Samstag, 22. März 2008

30 Jahre Einsamkeit

"There Will Be Blood" - Daniel Day-Lewis als rücksichtsloser Öl-Magnat, der im Kalifornien der Jahrhundertwende zu Macht und Reichtum kommt

(Foto: Walt Disney) - Die Luft brennt. Flammen steigen vom Boden auf und der Himmel färbt sich schwarz. Aufgeregte Stimmen ertönen, und doch scheinen sie weit weg von der Szenerie zu sein. Hastig werden Halterungsseile gelöst, ein Bohrturm fällt. Doch das Feuer brennt weiter, beständig, und nährt sich von jener riesigen Ölfontäne, die bei ihrem Ausbruch einige Minuten zuvor Decken und Wände der umliegenden Hütten erzittern ließ. Die Kamera löst sich jetzt von der Szenerie, fast widerwillig, und schwenkt auf einen einzelnen schnurbärtigen Mann, der gebannt in Richtung der Förderanlage starrt. Sein Gesichtsausdruck ist starr und aufgeregt zugleich, verärgert und doch erfüllt von einem freudigen Hauch der Vorahnung. Mit dem Zoom verschwimmen dann seine Konturen, bis sie schließlich kaum mehr zu erkennen sind und das Gesicht eintaucht in eine Welt voll öliger Dunkelheit.

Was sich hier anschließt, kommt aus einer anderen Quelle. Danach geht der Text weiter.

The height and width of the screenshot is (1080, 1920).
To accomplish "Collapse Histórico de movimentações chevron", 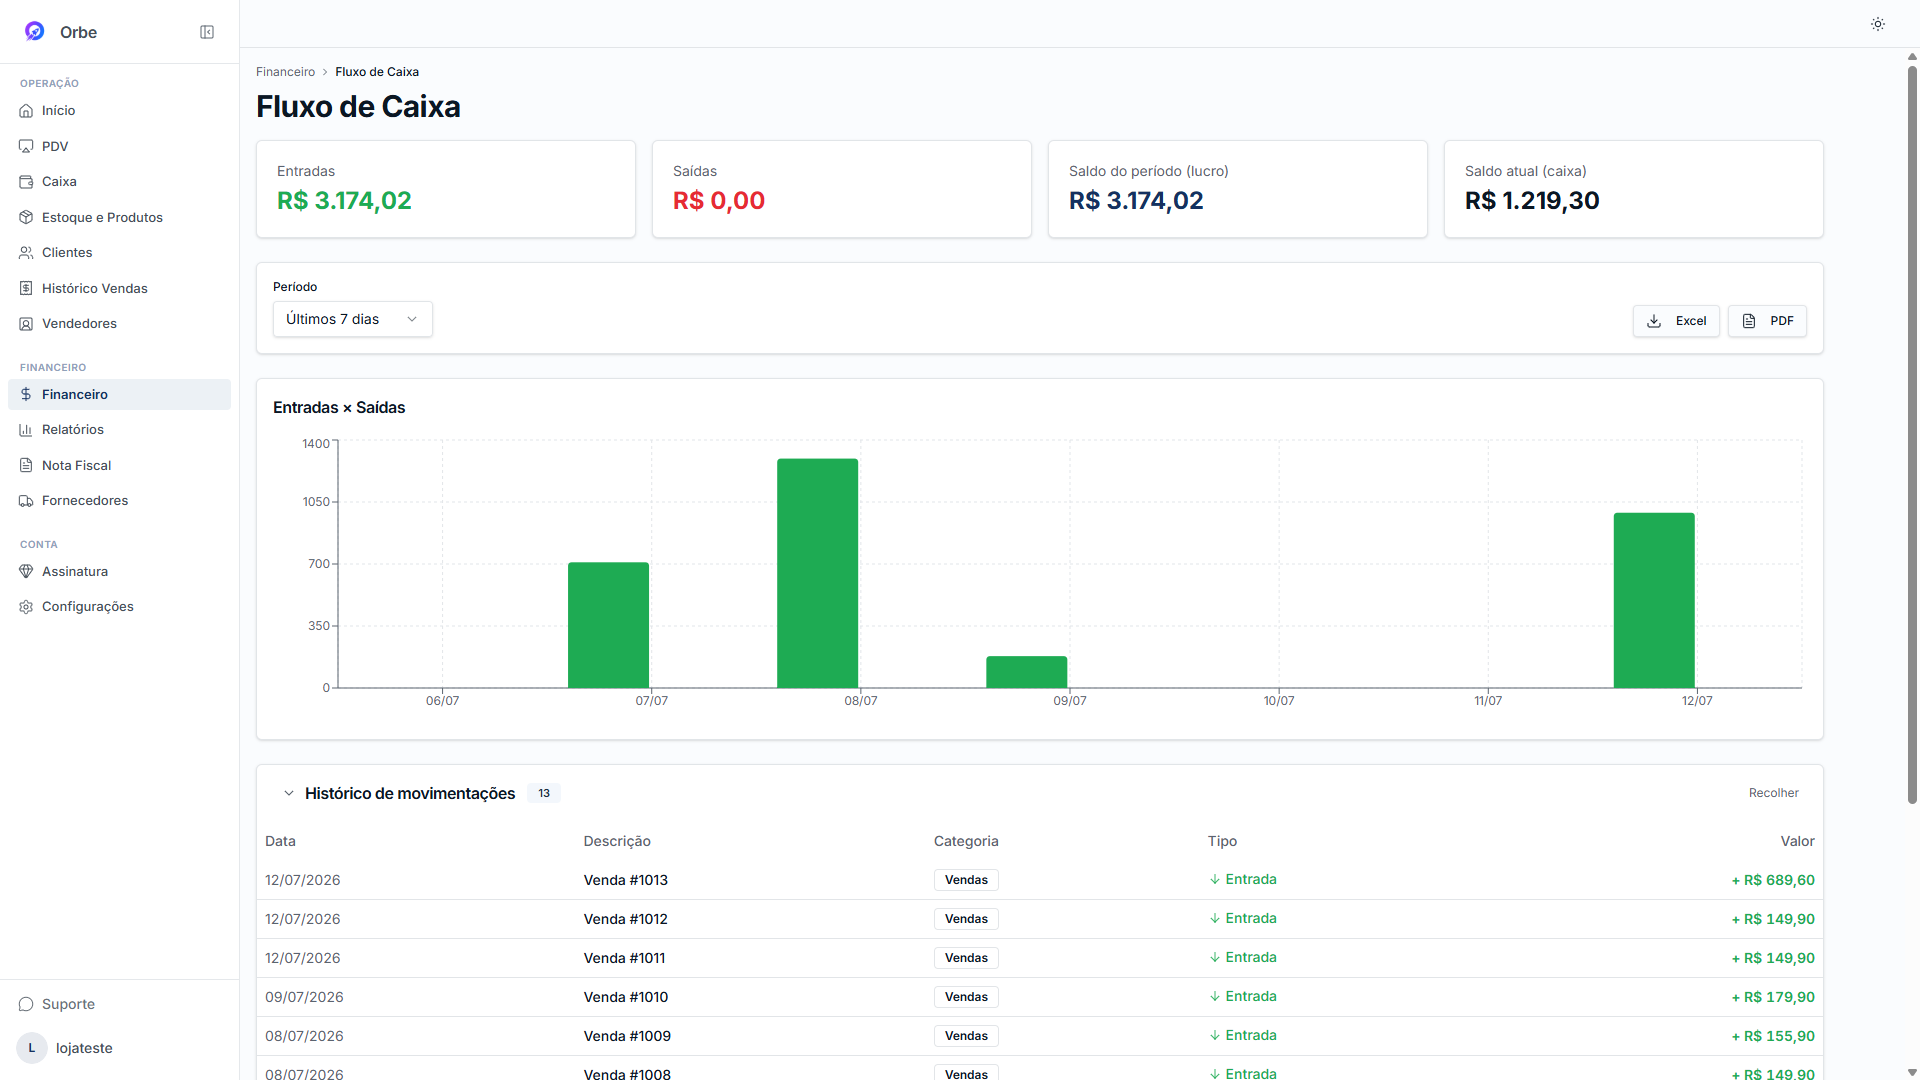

Diese Szene ist bezeichnend für den Gesamtfilm, orientiert sie sich doch an seinen Hauptfarben, rot und schwarz, und zeigt sie sowohl den Reiz als auch die Gefahren, die das schwarze Gold mit sich bringen. Verlockung und Verhängnis, Vermögen und Verlust - Paul Thomas Andersons ("Magnolia", "Boogie Nights") lose Verfilmung des Upton-Sinclair-Romans "Oil!" illustriert bildreich drei Jahrzehnte im Leben des gewissenlosen Geschäftsmanns Daniel Plainview (kongenial: Daniel Day-Lewis). Dieser stößt Ende des 19. Jahrhunderts bei der Suche nach Silber auf ein kleines Ölvorkommen, wirft schon bald darauf Pickel und Hammer fort und beginnt mit ersten Bohrungen. Einen Hinweis des jungen Paul Sunday folgend, zieht es ihn zusammen mit seinem Sohn H.W. in den Westen Kaliforniens, wo er auf dem Gelände einer Ziegenfarm fündig wird. Kurzerhand kauft er die Farm und sämtliche Gebiete in der näheren Umgebung des kleinen Ortes Little Rock auf, lässt Arbeiter und Material kommen und errichtet Bohr- und Förderanlagen.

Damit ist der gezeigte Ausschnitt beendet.